Dieter Beumers machte in der Kreis-Rangliste Punkte gut. Der Birgdener landete 2015 mit 136 Punkten an erster Stelle vor Peter Reuters (Karo 7 Heinsberg) mit 95 und Heinz Randerath (Pik 7 Wassenberg) mit 84 Zählern.
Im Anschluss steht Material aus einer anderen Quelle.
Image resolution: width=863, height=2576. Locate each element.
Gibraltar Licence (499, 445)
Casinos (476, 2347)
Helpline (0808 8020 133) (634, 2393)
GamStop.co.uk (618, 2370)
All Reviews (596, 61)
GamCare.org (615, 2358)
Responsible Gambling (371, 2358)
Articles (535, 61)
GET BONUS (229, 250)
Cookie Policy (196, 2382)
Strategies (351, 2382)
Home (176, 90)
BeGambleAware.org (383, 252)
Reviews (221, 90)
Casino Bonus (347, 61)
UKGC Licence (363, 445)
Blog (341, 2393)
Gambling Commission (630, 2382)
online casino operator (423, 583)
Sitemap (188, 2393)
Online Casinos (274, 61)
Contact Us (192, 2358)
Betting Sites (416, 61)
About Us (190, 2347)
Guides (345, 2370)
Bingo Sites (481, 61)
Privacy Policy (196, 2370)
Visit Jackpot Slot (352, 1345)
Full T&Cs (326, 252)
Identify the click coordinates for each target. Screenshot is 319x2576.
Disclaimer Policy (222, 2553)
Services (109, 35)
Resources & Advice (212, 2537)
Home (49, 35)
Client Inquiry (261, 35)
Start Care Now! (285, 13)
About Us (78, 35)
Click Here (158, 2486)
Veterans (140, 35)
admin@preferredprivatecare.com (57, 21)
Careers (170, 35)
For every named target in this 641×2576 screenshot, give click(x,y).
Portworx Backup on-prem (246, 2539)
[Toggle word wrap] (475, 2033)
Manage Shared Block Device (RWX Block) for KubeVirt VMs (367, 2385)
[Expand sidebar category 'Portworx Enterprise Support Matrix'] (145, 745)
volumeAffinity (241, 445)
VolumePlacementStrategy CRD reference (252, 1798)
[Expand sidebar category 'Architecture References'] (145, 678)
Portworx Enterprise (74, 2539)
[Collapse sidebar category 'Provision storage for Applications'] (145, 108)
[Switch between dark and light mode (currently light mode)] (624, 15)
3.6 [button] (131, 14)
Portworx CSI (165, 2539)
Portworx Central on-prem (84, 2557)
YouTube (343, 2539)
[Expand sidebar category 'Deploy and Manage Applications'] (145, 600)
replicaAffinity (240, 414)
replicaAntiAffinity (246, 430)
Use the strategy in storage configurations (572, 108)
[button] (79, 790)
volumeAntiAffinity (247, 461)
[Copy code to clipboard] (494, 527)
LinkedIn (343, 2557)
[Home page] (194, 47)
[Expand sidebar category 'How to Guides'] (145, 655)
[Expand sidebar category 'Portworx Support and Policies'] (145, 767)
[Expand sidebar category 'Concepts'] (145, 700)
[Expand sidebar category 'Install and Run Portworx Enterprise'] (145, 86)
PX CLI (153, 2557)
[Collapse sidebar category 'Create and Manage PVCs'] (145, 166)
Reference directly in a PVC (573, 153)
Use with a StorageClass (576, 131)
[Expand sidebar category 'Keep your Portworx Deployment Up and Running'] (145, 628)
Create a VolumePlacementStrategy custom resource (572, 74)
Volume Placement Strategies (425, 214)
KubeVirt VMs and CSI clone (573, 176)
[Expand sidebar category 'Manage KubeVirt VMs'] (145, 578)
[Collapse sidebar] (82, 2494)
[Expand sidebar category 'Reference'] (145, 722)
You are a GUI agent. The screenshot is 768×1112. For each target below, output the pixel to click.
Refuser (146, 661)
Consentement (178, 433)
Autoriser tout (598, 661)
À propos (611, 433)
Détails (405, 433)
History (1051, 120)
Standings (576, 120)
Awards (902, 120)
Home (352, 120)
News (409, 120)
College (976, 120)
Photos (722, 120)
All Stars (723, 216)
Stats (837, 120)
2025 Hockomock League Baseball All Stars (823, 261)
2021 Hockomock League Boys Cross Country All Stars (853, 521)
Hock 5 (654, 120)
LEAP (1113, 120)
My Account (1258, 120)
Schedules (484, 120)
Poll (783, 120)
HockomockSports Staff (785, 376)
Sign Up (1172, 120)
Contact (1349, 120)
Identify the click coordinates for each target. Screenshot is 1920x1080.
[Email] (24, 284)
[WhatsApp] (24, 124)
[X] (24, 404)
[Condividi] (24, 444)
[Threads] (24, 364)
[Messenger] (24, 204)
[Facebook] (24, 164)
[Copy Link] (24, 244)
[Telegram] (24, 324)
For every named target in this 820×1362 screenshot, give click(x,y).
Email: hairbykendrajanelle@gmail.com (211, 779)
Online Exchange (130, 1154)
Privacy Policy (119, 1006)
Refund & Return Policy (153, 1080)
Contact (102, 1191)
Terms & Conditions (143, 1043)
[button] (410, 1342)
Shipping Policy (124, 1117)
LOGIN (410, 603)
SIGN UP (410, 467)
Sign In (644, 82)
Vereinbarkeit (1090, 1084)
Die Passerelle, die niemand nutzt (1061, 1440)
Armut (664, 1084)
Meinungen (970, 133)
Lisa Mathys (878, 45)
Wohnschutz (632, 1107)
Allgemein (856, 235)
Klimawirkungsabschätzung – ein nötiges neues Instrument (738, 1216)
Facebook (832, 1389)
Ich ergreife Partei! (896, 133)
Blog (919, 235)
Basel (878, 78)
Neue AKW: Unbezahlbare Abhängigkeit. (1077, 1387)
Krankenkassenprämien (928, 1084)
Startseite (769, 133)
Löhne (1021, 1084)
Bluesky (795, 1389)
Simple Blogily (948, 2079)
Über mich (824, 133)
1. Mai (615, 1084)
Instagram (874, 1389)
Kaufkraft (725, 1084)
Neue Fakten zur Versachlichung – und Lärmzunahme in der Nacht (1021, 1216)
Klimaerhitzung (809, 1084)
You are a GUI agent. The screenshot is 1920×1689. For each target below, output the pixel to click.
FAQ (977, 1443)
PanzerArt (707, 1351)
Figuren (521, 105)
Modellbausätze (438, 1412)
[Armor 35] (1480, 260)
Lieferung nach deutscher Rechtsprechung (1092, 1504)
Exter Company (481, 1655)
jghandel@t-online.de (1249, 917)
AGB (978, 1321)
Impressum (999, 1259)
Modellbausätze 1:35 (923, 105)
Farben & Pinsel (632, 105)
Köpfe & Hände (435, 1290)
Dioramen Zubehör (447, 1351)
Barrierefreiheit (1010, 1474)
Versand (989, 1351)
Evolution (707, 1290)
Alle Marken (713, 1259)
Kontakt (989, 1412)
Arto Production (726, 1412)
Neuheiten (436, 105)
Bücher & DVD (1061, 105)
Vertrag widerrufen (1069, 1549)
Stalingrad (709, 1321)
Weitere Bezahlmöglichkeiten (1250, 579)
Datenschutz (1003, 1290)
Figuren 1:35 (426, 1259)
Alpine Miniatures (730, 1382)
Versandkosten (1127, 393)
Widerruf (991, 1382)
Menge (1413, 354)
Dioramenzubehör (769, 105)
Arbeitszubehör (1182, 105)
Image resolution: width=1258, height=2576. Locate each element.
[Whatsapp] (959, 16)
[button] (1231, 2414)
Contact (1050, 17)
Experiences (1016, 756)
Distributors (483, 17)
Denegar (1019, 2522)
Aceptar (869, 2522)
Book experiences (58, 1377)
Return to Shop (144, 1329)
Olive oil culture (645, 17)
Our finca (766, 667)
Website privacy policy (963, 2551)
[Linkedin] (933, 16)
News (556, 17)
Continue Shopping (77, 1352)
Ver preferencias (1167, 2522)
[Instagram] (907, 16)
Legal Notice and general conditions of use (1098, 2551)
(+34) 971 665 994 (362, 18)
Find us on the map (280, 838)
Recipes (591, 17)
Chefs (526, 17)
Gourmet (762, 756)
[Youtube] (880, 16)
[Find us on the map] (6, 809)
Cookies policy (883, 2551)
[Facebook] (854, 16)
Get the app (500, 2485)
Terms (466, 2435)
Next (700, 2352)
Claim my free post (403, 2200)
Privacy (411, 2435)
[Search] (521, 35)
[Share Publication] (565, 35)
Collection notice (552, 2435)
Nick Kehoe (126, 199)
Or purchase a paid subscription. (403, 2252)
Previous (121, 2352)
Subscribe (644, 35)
Peters Reuters von Karo 7 Heinsberg wiederum ist mit 339 Zählern Führender in der Kreis-Rangliste als Wertung über die letzten drei Jahre. Zweiter in dieser Rangliste ist Dieter Beumers aus Birgden mit 289 Punkten. Auf Rang drei steht Walter Dohmen von Pik As Heinsberg mit 206 Zählern.

Nachwuchssorgen

Hätte Rolf Zohren einen Wunsch frei, so wünschte er sich junges Blut in den Reihen der Skatspieler. „Die Jugend hat leider andere Interessen und spielt lieber Skat am Computer“, erkannte der Vorsitzende schon ein gewisses Interesse am Skatspiel. Der Sieger der Rangliste 2015 betonte positive ­Aspekte des Spiels: „Durch das Skatspiel wird das Gehirn trainiert. Dies ist ständig während des Spiels in Bewegung und überlegt: Soll ich angreifen oder später angreifen?“ Dies sagte Dieter Beumers und sprach auch die Demenzerkrankungen an: „Das wünscht sich keiner, aber mir ist kein Fall bekannt, dass ein aktiver Skatspieler aus unserem Kreis an Demenz erkrankt ist. Durch das Kartenspiel werden weniger Leute dement, dies wissen leider nur wenige Leute,“ so Beumers.